# INSTRUCTIONS FOR THE TASK
With pictures excluded, copy word for word the lines in the data below from the line containing "Go to the Daily tab" through the line containing "This screenshot has width=1568, height=708.".

# RECORDED INFORMATION
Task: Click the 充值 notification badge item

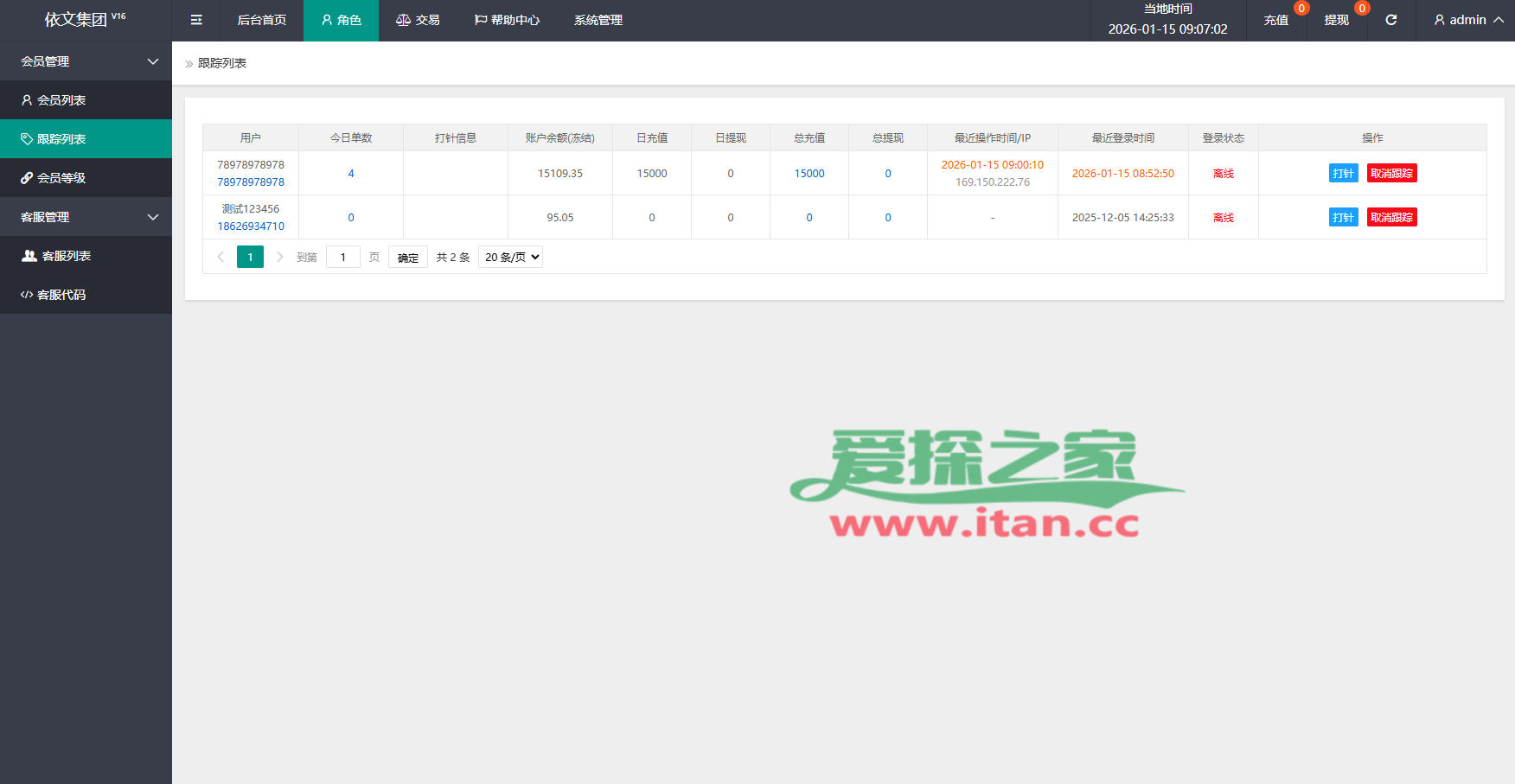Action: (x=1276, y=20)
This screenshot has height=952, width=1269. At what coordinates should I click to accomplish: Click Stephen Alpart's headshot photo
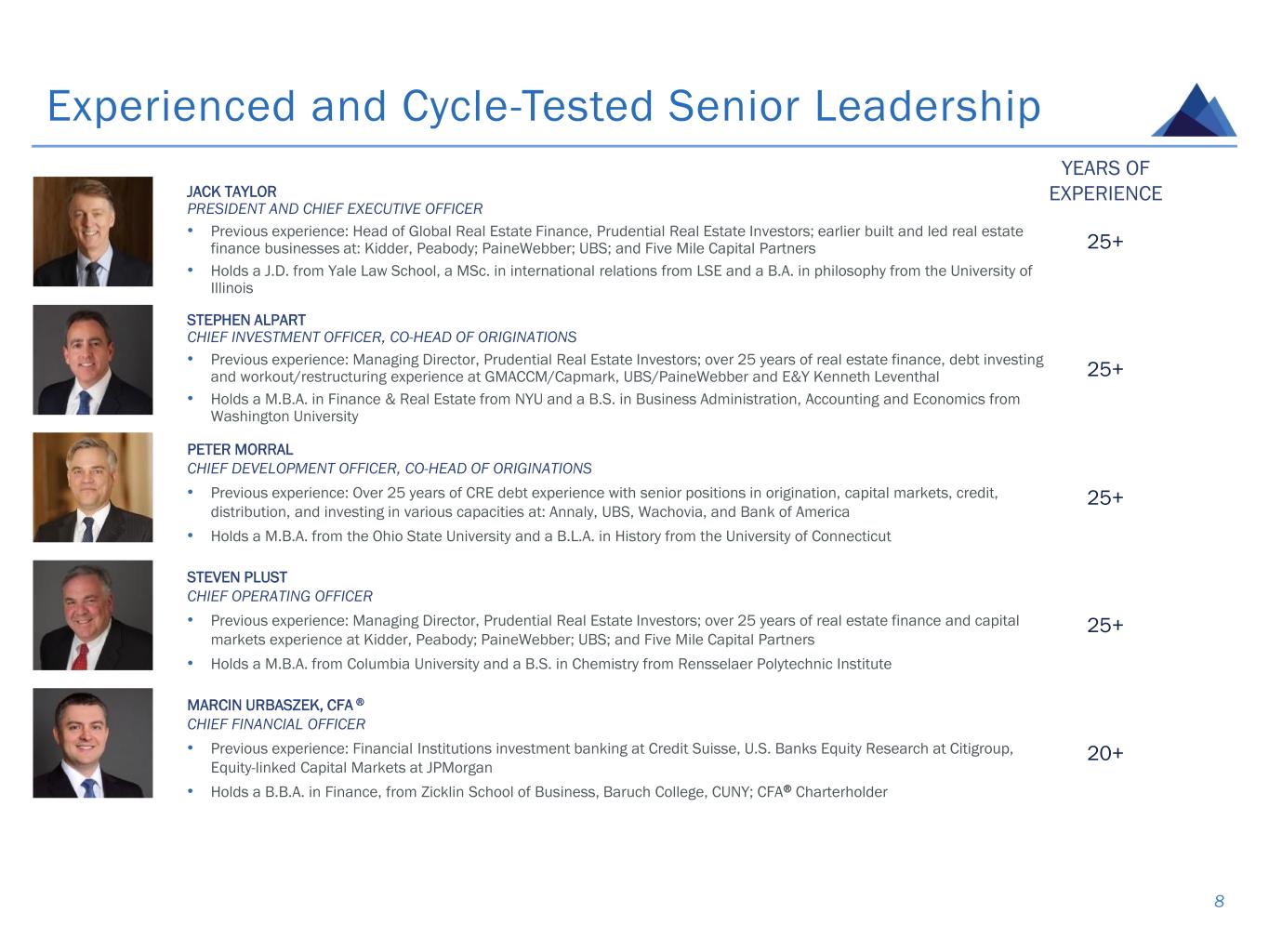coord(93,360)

==

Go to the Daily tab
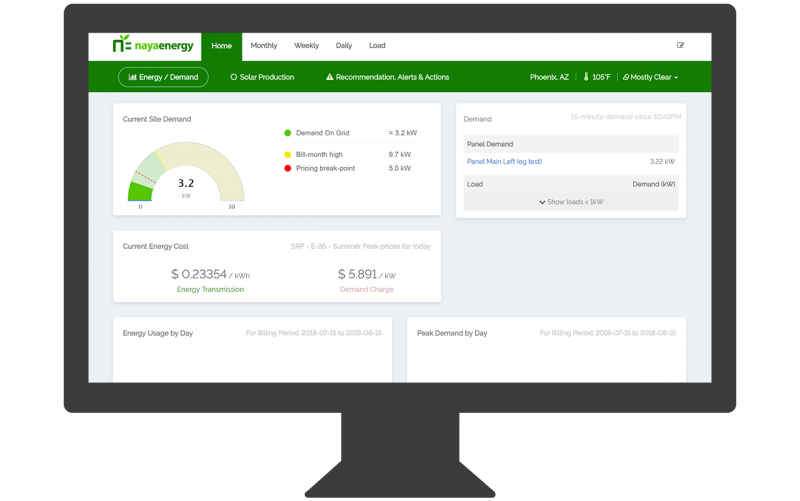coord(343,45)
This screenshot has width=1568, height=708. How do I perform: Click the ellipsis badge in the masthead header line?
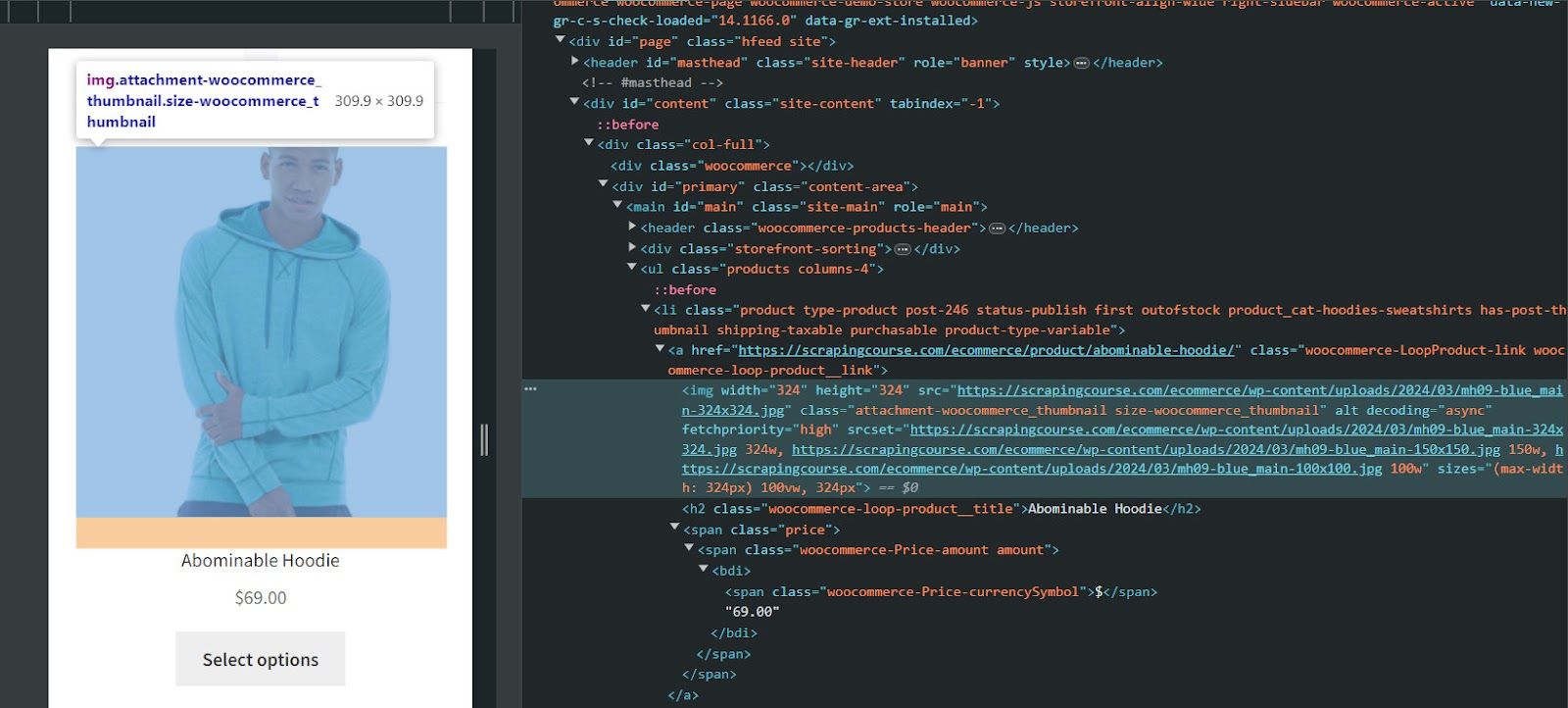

# EXERCISE RESPONSE
Go to the Daily tab
coord(343,45)
This screenshot has width=1568, height=708. How do I perform: Click the ellipsis badge in the masthead header line?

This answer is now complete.